Kûtü’l-Kulûb
Ebû Tâlib el-Mekkî kuddise sırruhûnun hayatı hakkında kaynaklarda fazla bilgi yoktur. Aslen İran’ın batısındaki Cebel bölgesindendir. Mekke’de uzun süre kaldığı ve burada yetiştiği için Mekkî nisbesini almıştır. İmam Gazâlî rahmetullahi aleyh ve Abdülkadir-i Geylânî kuddise sırruhû üzerinde önemli tesirleri olmuştur. Öğrenimine Mekke’de başlayan ve burada hadis tahsil eden Ebû Tâlib, çeşitli beldeleri dolaşmış, hayatının son yıllarını Bağdat’ta vaizlik yaparak geçirmiş; Hicri 386 – Miladi 996’da burada vefat etmiştir.
Ebû Tâlib el-Mekkî kuddise sırruhûnun en önemli ve günümüze kadar gelen tek eseri, Kûtü’l-Kulûb’dur.

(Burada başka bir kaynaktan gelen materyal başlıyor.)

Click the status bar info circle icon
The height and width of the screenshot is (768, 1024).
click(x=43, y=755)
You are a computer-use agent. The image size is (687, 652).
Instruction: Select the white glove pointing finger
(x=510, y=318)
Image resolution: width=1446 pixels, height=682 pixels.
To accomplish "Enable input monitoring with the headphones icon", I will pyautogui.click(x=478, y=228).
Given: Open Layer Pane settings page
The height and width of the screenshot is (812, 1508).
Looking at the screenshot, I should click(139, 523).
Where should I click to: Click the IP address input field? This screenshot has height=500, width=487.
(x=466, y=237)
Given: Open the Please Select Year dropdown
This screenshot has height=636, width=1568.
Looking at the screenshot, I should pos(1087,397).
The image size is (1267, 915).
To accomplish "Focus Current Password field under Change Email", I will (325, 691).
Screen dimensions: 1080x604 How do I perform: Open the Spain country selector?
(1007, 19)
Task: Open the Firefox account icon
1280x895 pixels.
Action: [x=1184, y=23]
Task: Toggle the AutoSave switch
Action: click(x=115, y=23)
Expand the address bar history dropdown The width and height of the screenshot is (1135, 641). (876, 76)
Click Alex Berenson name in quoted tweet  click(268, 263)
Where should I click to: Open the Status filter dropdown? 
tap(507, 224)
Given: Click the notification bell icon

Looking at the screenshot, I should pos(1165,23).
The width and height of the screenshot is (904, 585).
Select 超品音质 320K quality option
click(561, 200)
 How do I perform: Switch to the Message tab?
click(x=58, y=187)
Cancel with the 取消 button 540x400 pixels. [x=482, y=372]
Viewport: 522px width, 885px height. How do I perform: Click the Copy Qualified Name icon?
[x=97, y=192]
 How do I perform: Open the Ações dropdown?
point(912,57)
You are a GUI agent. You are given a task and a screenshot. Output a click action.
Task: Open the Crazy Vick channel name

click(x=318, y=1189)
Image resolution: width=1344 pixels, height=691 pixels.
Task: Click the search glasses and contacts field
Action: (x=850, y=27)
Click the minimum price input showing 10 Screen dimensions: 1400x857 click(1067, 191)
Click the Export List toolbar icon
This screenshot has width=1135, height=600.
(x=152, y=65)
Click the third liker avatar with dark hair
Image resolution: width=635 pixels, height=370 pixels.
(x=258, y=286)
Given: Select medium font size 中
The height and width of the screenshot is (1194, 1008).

Bir tasavvuf klasiği olan Kûtü’l-Kulûb müellifinin yaşadığı asır, tasavvuf ehli ile ona karşı olanların münakaşa halinde bulundukları bir dönemdir. Bu eserin, iki taraf arasında bir köprü kurmak ve tasavvufun Kur’an ve sünnet-i seniyye çizgisinde bir ilim olduğunu ortaya koymak amacıyla kaleme aldığı söylenebilir.
Ebû Tâlib el-Mekkî kuddise sırruhû, Kûtü’l-Kulûb’da Hicrî 4. – Miladi 10. asırda yaygın fikirleri ve tasavvufî cereyanları genel hatlarıyla anlatır. Tasavvufî meseleleri tamamen âyet ve hadislerin ışığında ele alır. Kûtü’l-Kulûb, tasavvufun ilmî ve amelî meselelerini konu edinen temel kaynaklarından biridir. Ayrıca tasavvufun amelî örnekleri ve incelikleriyle dolu olan eser, Sünnî tasavvufun ilk kaynaklarından biri olma özelliğine de sahiptir.